= Harry Krantz =

Australian trade union leader

Harry David Krantz OAM (24 November 1919 - 30 March 2006) was an Australian trade union leader. He was Secretary of the South Australian branch of the Federated Clerks' Union (FCU) from 1941 to 1984.

Krantz, whose political views were formed during the Great Depression, became secretary of the Federated Clerks' Union's South Australian branch in 1941, when aged only twenty-one, after the previous incumbent was killed in a bicycle accident. The branch at this time was almost moribund, with only around twenty members. Krantz became known for his advocacy for the union before the Industrial Court and the Industrial Commission, and shortly after his election as secretary the union established the award rate for clerks.

Krantz joined the Australian Imperial Force in 1942 and served with the Royal Australian Engineers throughout the Second World War, leaving the leadership of the FCU to Elizabeth Teesdale-Smith, first female secretary of a South Australian trade union. He took leave from the army in 1943 and 1946 to run as the Labor Party candidate for the seat of Barker against Archie Cameron. In the former contest, he scored a swing of 15 percent and nearly unseated Cameron. To date, this is the last time Labor has come anywhere close to taking what has long been the most conservative seat in South Australia.

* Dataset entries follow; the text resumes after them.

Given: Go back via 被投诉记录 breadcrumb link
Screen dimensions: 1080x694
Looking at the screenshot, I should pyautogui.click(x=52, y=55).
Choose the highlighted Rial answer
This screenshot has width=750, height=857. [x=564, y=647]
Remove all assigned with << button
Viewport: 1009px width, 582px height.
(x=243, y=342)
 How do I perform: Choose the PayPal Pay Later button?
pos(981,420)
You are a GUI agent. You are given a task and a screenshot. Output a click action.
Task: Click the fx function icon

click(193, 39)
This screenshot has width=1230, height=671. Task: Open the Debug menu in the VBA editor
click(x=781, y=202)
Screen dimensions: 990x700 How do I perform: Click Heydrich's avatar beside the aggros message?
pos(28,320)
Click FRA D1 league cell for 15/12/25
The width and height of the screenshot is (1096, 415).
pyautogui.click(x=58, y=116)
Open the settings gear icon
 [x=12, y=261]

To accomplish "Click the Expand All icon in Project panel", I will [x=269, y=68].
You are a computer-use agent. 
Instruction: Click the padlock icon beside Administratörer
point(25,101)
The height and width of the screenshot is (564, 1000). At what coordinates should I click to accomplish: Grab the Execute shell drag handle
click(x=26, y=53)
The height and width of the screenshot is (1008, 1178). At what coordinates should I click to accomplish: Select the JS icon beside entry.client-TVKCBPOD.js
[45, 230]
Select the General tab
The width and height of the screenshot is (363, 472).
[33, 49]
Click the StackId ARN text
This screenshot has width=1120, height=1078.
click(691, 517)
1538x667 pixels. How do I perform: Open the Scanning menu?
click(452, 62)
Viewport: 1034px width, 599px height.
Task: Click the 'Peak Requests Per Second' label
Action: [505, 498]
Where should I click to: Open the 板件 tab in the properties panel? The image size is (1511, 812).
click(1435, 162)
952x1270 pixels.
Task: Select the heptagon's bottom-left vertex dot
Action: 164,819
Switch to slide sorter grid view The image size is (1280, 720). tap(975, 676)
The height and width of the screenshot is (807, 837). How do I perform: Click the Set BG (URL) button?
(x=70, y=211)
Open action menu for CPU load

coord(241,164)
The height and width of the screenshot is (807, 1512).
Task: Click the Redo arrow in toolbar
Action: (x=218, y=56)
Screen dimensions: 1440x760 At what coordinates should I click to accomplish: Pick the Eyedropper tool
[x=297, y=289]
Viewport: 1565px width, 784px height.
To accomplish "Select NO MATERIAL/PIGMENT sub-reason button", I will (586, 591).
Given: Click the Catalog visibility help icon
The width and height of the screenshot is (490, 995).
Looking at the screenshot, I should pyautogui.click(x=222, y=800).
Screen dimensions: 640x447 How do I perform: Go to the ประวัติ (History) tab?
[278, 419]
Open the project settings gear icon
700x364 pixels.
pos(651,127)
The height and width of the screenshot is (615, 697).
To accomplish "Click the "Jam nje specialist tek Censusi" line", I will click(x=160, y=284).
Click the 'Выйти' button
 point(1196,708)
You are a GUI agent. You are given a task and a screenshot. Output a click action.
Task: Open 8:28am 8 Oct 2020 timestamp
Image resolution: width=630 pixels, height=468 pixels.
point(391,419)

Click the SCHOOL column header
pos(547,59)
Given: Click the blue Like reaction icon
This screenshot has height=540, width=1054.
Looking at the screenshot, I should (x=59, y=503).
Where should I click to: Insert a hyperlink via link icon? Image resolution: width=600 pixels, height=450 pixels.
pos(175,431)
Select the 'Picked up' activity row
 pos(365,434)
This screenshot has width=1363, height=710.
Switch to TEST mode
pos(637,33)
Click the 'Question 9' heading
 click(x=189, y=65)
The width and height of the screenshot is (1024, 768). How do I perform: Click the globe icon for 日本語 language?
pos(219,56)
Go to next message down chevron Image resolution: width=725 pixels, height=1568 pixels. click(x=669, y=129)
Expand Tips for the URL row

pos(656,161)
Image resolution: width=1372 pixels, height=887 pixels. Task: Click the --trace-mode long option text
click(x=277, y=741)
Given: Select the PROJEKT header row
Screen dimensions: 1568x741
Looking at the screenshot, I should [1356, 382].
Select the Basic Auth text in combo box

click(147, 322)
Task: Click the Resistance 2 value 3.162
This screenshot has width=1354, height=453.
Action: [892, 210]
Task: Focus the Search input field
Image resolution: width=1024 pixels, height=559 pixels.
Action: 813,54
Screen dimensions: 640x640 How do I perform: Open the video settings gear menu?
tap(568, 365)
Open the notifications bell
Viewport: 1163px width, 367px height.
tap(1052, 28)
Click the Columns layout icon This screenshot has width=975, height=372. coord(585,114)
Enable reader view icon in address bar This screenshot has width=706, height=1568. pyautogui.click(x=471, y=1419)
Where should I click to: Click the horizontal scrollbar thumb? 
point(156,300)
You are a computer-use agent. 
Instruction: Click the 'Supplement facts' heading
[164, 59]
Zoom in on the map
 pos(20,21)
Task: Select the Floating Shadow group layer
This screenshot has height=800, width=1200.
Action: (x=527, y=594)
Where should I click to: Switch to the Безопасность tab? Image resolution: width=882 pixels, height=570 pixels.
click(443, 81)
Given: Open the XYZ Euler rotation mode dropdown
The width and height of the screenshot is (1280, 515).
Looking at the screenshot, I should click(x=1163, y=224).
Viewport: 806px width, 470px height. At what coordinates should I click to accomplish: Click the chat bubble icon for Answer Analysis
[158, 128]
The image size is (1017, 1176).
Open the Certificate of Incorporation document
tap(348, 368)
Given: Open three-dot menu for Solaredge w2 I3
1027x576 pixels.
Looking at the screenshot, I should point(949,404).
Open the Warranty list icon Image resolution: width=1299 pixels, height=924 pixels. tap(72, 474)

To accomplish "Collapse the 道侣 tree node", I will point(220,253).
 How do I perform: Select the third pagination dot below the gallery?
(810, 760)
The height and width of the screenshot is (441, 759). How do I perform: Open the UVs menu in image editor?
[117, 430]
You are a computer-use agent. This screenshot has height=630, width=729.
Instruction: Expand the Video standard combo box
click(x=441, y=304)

After his return from the war, Krantz was associated with the left of the union movement, being ardently opposed to B. A. Santamaria and the "groupers". He retired from the union in 1984, by which time it had more than 6,000 members.

Krantz was also President of the Industrial Relations Society of South Australia (1972-73), chairman of the Remuneration Tribunal, chairman of the South Australian Trotting Control Board, and a board member of the State Government Insurance Commission and the Workers Educational Association. He was awarded the Medal of the Order of Australia in 1981. He died after a brief illness on 30 March 2006.